> [PROBLEM] The answer should contain every record below, output exactly.

Stored items from a collection
___

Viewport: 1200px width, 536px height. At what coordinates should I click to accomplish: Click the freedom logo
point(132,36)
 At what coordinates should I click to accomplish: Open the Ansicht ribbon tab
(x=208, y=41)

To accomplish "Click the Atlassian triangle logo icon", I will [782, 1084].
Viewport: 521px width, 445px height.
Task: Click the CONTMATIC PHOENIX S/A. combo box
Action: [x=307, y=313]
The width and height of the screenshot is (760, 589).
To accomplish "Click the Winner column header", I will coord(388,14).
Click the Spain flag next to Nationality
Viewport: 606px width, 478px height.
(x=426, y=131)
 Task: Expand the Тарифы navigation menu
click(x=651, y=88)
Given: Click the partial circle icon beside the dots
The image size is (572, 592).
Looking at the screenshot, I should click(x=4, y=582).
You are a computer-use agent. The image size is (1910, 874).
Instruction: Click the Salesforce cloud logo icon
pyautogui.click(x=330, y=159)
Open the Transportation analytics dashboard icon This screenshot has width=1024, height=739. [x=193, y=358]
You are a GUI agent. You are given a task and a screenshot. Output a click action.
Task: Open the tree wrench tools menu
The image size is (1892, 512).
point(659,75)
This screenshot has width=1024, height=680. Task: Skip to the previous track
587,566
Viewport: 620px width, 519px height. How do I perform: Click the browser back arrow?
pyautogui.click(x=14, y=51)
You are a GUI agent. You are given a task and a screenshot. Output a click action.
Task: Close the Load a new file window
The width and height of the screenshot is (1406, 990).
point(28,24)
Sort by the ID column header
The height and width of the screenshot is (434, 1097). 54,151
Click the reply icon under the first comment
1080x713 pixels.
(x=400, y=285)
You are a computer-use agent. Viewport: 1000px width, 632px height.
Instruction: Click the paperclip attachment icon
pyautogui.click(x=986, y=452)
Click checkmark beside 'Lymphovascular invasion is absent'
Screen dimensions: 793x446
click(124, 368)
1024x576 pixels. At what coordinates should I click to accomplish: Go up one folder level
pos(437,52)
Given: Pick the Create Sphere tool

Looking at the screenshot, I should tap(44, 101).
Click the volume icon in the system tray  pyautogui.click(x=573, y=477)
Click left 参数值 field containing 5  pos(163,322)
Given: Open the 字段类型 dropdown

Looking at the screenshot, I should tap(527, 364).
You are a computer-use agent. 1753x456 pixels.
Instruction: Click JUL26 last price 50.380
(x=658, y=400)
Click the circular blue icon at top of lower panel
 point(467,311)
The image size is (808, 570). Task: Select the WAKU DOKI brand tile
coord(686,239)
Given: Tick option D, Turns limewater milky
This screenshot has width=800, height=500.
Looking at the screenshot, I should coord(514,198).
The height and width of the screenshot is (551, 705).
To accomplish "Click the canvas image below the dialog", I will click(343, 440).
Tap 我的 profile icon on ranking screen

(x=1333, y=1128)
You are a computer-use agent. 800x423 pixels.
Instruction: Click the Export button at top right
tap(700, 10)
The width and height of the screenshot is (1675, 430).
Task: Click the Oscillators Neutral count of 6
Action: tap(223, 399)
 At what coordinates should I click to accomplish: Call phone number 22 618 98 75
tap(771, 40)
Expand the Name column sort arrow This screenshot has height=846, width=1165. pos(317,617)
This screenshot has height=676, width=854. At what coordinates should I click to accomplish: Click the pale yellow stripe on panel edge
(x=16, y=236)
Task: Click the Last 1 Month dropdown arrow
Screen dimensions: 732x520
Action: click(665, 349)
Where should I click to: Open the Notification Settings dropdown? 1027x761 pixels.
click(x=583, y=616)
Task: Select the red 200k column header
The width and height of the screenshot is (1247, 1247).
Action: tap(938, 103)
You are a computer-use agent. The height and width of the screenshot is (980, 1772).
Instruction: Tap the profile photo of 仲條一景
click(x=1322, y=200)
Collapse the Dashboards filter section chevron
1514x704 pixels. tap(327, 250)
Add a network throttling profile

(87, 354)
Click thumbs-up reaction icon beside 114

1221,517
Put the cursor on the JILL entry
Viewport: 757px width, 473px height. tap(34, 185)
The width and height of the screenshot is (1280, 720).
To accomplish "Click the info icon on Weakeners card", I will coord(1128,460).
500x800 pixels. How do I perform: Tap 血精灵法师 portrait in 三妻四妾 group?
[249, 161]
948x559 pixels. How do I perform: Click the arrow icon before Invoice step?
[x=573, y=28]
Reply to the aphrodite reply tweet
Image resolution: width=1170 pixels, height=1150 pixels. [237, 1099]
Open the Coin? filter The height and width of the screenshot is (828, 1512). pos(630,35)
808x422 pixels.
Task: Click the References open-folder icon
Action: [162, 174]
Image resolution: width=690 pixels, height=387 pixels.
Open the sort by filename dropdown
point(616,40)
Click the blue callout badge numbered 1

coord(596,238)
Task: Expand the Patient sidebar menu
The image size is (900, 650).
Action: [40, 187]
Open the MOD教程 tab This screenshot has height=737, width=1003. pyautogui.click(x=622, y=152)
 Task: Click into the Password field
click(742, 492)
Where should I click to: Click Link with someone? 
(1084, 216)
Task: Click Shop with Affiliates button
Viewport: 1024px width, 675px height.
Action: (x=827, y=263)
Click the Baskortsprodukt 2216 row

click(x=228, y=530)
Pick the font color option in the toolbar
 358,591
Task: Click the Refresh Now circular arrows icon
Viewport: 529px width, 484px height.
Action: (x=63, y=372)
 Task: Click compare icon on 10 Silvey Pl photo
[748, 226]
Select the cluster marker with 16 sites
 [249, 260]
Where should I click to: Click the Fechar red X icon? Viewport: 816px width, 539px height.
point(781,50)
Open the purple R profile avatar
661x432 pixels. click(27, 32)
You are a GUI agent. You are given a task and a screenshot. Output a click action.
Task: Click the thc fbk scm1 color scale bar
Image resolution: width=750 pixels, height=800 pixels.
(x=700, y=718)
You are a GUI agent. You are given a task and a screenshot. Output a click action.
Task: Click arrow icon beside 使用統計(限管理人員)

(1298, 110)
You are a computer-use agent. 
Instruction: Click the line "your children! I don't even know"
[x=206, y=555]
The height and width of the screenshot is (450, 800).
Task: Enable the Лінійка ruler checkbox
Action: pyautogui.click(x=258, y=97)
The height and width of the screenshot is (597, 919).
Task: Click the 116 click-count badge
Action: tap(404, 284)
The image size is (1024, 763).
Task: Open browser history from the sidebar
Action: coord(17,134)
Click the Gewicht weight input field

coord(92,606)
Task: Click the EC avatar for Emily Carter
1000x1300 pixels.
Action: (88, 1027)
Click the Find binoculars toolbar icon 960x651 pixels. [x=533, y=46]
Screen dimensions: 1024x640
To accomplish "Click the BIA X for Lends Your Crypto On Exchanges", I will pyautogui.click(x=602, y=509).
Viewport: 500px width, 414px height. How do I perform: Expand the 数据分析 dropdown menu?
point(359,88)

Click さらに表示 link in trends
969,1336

___

> [YOUR SOLUTION]
Viewport: 1200px width, 536px height. At what coordinates should I click to accomplish: Click the freedom logo
point(132,36)
 At what coordinates should I click to accomplish: Open the Ansicht ribbon tab
(x=208, y=41)

To accomplish "Click the Atlassian triangle logo icon", I will [782, 1084].
Viewport: 521px width, 445px height.
Task: Click the CONTMATIC PHOENIX S/A. combo box
Action: [x=307, y=313]
The width and height of the screenshot is (760, 589).
To accomplish "Click the Winner column header", I will coord(388,14).
Click the Spain flag next to Nationality
Viewport: 606px width, 478px height.
(x=426, y=131)
 Task: Expand the Тарифы navigation menu
click(x=651, y=88)
Given: Click the partial circle icon beside the dots
The image size is (572, 592).
Looking at the screenshot, I should click(x=4, y=582).
You are a computer-use agent. The image size is (1910, 874).
Instruction: Click the Salesforce cloud logo icon
pyautogui.click(x=330, y=159)
Open the Transportation analytics dashboard icon This screenshot has width=1024, height=739. [x=193, y=358]
You are a GUI agent. You are given a task and a screenshot. Output a click action.
Task: Open the tree wrench tools menu
The image size is (1892, 512).
point(659,75)
This screenshot has width=1024, height=680. Task: Skip to the previous track
587,566
Viewport: 620px width, 519px height. How do I perform: Click the browser back arrow?
pyautogui.click(x=14, y=51)
You are a GUI agent. You are given a task and a screenshot. Output a click action.
Task: Close the Load a new file window
The width and height of the screenshot is (1406, 990).
point(28,24)
Sort by the ID column header
The height and width of the screenshot is (434, 1097). 54,151
Click the reply icon under the first comment
1080x713 pixels.
(x=400, y=285)
You are a computer-use agent. Viewport: 1000px width, 632px height.
Instruction: Click the paperclip attachment icon
pyautogui.click(x=986, y=452)
Click checkmark beside 'Lymphovascular invasion is absent'
Screen dimensions: 793x446
click(124, 368)
1024x576 pixels. At what coordinates should I click to accomplish: Go up one folder level
pos(437,52)
Given: Pick the Create Sphere tool

Looking at the screenshot, I should tap(44, 101).
Click the volume icon in the system tray  pyautogui.click(x=573, y=477)
Click left 参数值 field containing 5  pos(163,322)
Given: Open the 字段类型 dropdown

Looking at the screenshot, I should tap(527, 364).
You are a computer-use agent. 1753x456 pixels.
Instruction: Click JUL26 last price 50.380
(x=658, y=400)
Click the circular blue icon at top of lower panel
 point(467,311)
The image size is (808, 570). Task: Select the WAKU DOKI brand tile
coord(686,239)
Given: Tick option D, Turns limewater milky
This screenshot has width=800, height=500.
Looking at the screenshot, I should coord(514,198).
The height and width of the screenshot is (551, 705).
To accomplish "Click the canvas image below the dialog", I will click(343, 440).
Tap 我的 profile icon on ranking screen

(x=1333, y=1128)
You are a computer-use agent. 800x423 pixels.
Instruction: Click the Export button at top right
tap(700, 10)
The width and height of the screenshot is (1675, 430).
Task: Click the Oscillators Neutral count of 6
Action: tap(223, 399)
 At what coordinates should I click to accomplish: Call phone number 22 618 98 75
tap(771, 40)
Expand the Name column sort arrow This screenshot has height=846, width=1165. pos(317,617)
This screenshot has height=676, width=854. At what coordinates should I click to accomplish: Click the pale yellow stripe on panel edge
(x=16, y=236)
Task: Click the Last 1 Month dropdown arrow
Screen dimensions: 732x520
Action: click(665, 349)
Where should I click to: Open the Notification Settings dropdown? 1027x761 pixels.
click(x=583, y=616)
Task: Select the red 200k column header
The width and height of the screenshot is (1247, 1247).
Action: tap(938, 103)
You are a computer-use agent. The height and width of the screenshot is (980, 1772).
Instruction: Tap the profile photo of 仲條一景
click(x=1322, y=200)
Collapse the Dashboards filter section chevron
1514x704 pixels. tap(327, 250)
Add a network throttling profile

(87, 354)
Click thumbs-up reaction icon beside 114

1221,517
Put the cursor on the JILL entry
Viewport: 757px width, 473px height. tap(34, 185)
The width and height of the screenshot is (1280, 720).
To accomplish "Click the info icon on Weakeners card", I will coord(1128,460).
500x800 pixels. How do I perform: Tap 血精灵法师 portrait in 三妻四妾 group?
[249, 161]
948x559 pixels. How do I perform: Click the arrow icon before Invoice step?
[x=573, y=28]
Reply to the aphrodite reply tweet
Image resolution: width=1170 pixels, height=1150 pixels. [237, 1099]
Open the Coin? filter The height and width of the screenshot is (828, 1512). pos(630,35)
808x422 pixels.
Task: Click the References open-folder icon
Action: [162, 174]
Image resolution: width=690 pixels, height=387 pixels.
Open the sort by filename dropdown
point(616,40)
Click the blue callout badge numbered 1

coord(596,238)
Task: Expand the Patient sidebar menu
The image size is (900, 650).
Action: [40, 187]
Open the MOD教程 tab This screenshot has height=737, width=1003. pyautogui.click(x=622, y=152)
 Task: Click into the Password field
click(742, 492)
Where should I click to: Click Link with someone? 
(1084, 216)
Task: Click Shop with Affiliates button
Viewport: 1024px width, 675px height.
Action: (x=827, y=263)
Click the Baskortsprodukt 2216 row

click(x=228, y=530)
Pick the font color option in the toolbar
 358,591
Task: Click the Refresh Now circular arrows icon
Viewport: 529px width, 484px height.
Action: (x=63, y=372)
 Task: Click compare icon on 10 Silvey Pl photo
[748, 226]
Select the cluster marker with 16 sites
 [249, 260]
Where should I click to: Click the Fechar red X icon? Viewport: 816px width, 539px height.
point(781,50)
Open the purple R profile avatar
661x432 pixels. click(27, 32)
You are a GUI agent. You are given a task and a screenshot. Output a click action.
Task: Click the thc fbk scm1 color scale bar
Image resolution: width=750 pixels, height=800 pixels.
(x=700, y=718)
You are a GUI agent. You are given a task and a screenshot. Output a click action.
Task: Click arrow icon beside 使用統計(限管理人員)

(1298, 110)
You are a computer-use agent. 
Instruction: Click the line "your children! I don't even know"
[x=206, y=555]
The height and width of the screenshot is (450, 800).
Task: Enable the Лінійка ruler checkbox
Action: pyautogui.click(x=258, y=97)
The height and width of the screenshot is (597, 919).
Task: Click the 116 click-count badge
Action: tap(404, 284)
The image size is (1024, 763).
Task: Open browser history from the sidebar
Action: coord(17,134)
Click the Gewicht weight input field

coord(92,606)
Task: Click the EC avatar for Emily Carter
1000x1300 pixels.
Action: (88, 1027)
Click the Find binoculars toolbar icon 960x651 pixels. [x=533, y=46]
Screen dimensions: 1024x640
To accomplish "Click the BIA X for Lends Your Crypto On Exchanges", I will pyautogui.click(x=602, y=509).
Viewport: 500px width, 414px height. How do I perform: Expand the 数据分析 dropdown menu?
point(359,88)

Click さらに表示 link in trends
969,1336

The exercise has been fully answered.